Hi Gavin,
Yup. They were designed to be placed in the front corners. Practically anything diffusive in corners is a good thing for high frequencies anyway. Even cylindrical bass traps are diffusive at these frequencies. By looking at them, especially their height I can imagine a pretty good ray trace result with them in a room. What I can't seem to wrap my head around is how the resonant chambers work, or for that matter those little resonators by Tsang and Synergystic. I've heard the latter two and in a very quiet room they do make a difference. My only problem was that the differences were firstly faint and secondly were not always positive.

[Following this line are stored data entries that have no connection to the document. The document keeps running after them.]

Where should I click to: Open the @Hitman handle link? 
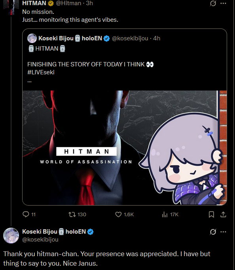68,3
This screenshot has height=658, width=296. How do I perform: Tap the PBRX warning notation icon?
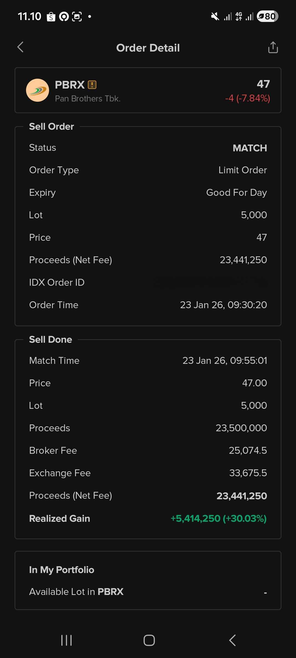click(92, 85)
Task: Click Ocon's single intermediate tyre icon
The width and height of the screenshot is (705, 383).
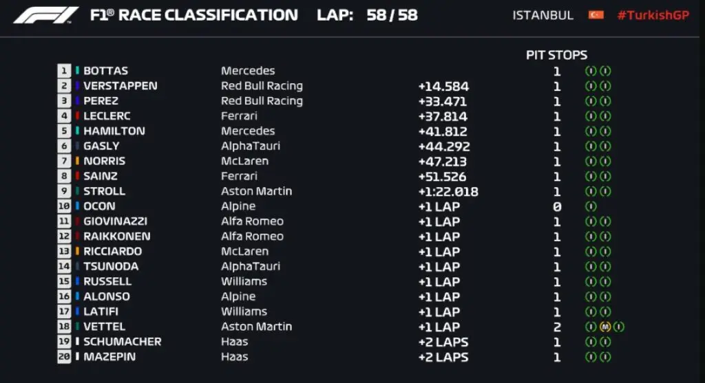Action: (x=591, y=206)
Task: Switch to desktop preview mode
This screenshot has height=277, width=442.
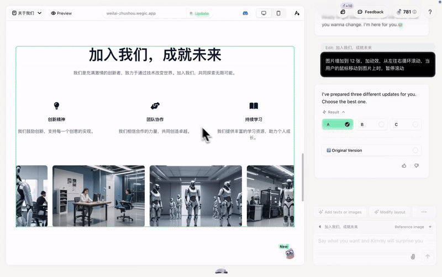Action: click(x=264, y=13)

Another variable to be bothered with. Who wants to get up and remove them little bowls and put them back on again when the differences are easy to listen past. The Shaktis however, resonant chambers aside, appear to have enough surface area to actually work resonant chamber or not.
Hi Robin,
Albert's ambience tweeters are a bit different. If one were to stand close to ear level with them from directly behind the speaker one would hear spookily full range sound. It's a strange thing for sure. While it does add corner fill, widening and increasing stage height in the rear, bringing up the rear ambience levels actually moves the stage forward and not back. Given standard untreated drywall front walls, most folks that prefer a stage behind the speaker plane keep their ambience tweeter levels low either off or 8'oclock at most, those at the plane somewhere at 9 o'clock and those that relish walk in stages closer to 11 o'clock. This of course depends on the front wall treatment. Where diffusion comes in handy is that when properly done overall tonal balance is kept even avoiding late arrival time beaming from the rear tweeters. An issue for those that want that walk in soundstage but not the HF boost that comes with running the rear tweeters pretty wide open.
It's a very thoughtful and useful feature for adapting the VR family of loudspeakers into varying acoustic spaces, especially non symmetrical ones in both shape and building materials but like any feature requires a bit of experimentation. Thankfully, it comes after the speakers have been set up for desired tonal balance with the tweeters off making the process more of an icing on the cake feature having distance to boundaries, toe-in and rake angles covered.
In the end I guess what it gives the owner are options for choosing one's preferred ratio of direct to reverberant energy. A subjective one of course but the adjustability actually means one may require less acoustical treatments versus say true dipoles. After 6 years and owning and using 5 different models from the 4jr to the 9 SEs, it's a feature I've come to rely on for the sheer utility and ease of use.